Exhibit 99.1
UNAUDITED PRO FORMA CONDENSED CONSOLIDATED FINANCIAL STATEMENTS
OVERVIEW
On November 1, 2018, Trinity Industries, Inc. (“Trinity” or the “Company”), completed the previously announced separation of its business into two independent publicly traded companies through a distribution of all of the common stock of Arcosa, Inc. ("Arcosa") held by Trinity to Trinity stockholders (the “Separation”). On the distribution date, Trinity stockholders received one share of Arcosa common stock for every three shares of Trinity common stock held as of 5:00 p.m. local New York City time on October 17, 2018, the record date for the distribution. As of the effective date and time of the distribution, Trinity does not beneficially own any shares of Arcosa common stock and will no longer consolidate Arcosa into its financial results. The Company will reflect Arcosa's financial results as discontinued operations in its Consolidated Financial Statements beginning with its 2018 Annual Report on Form 10-K.

■ Exercise instructions:
1. Translate this sentence from the overview of the Trinity–Arcosa separation into Spanish: "The Company will reflect Arcosa's financial results as discontinued operations in its Consolidated Financial Statements beginning with its 2018 Annual Report on Form 10-K."
2. Rescale part of the listing by reproducing its lines, requests included, starting at the first line of the listing and ending at the line that contains "will pyautogui.click(x=309, y=926).". Multiply every coordinate in the answers by 0.2 and round to whole numbers, with halves rounded up.

■ Interface element listing:
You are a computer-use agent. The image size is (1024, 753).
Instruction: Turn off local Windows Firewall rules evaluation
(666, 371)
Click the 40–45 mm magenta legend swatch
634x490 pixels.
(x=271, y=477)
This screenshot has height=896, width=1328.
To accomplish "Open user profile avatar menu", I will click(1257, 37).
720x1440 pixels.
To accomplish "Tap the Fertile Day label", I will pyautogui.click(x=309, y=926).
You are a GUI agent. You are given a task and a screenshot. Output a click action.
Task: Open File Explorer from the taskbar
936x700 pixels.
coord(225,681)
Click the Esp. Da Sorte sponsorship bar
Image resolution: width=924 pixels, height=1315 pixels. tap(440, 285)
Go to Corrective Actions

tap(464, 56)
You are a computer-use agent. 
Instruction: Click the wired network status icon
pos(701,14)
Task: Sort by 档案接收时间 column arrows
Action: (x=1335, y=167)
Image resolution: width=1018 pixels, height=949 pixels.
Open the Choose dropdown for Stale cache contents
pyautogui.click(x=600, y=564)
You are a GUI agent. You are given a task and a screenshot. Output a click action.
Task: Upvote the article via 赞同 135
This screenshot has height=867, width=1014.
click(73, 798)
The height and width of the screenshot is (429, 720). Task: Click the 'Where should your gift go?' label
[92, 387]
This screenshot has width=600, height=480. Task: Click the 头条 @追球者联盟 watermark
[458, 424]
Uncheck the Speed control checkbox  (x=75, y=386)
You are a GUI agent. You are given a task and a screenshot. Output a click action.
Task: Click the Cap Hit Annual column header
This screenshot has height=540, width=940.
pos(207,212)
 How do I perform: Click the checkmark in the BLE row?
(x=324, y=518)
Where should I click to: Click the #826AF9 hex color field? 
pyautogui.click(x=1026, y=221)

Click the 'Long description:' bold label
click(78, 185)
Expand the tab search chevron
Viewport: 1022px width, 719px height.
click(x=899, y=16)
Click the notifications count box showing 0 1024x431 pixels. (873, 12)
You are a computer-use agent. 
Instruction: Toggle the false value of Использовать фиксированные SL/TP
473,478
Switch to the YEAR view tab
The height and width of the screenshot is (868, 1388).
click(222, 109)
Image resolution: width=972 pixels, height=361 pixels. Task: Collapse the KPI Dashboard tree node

■ Responses by task:
1. La Compañía reflejará los resultados financieros de Arcosa como operaciones discontinuadas en sus Estados Financieros Consolidados a partir de su Informe Anual de 2018 en el Formulario 10-K.

2.
You are a computer-use agent. The image size is (1024, 753).
Instruction: Turn off local Windows Firewall rules evaluation
(133, 74)
Click the 40–45 mm magenta legend swatch
634x490 pixels.
(x=54, y=95)
This screenshot has height=896, width=1328.
To accomplish "Open user profile avatar menu", I will click(251, 7).
720x1440 pixels.
To accomplish "Tap the Fertile Day label", I will pyautogui.click(x=62, y=185).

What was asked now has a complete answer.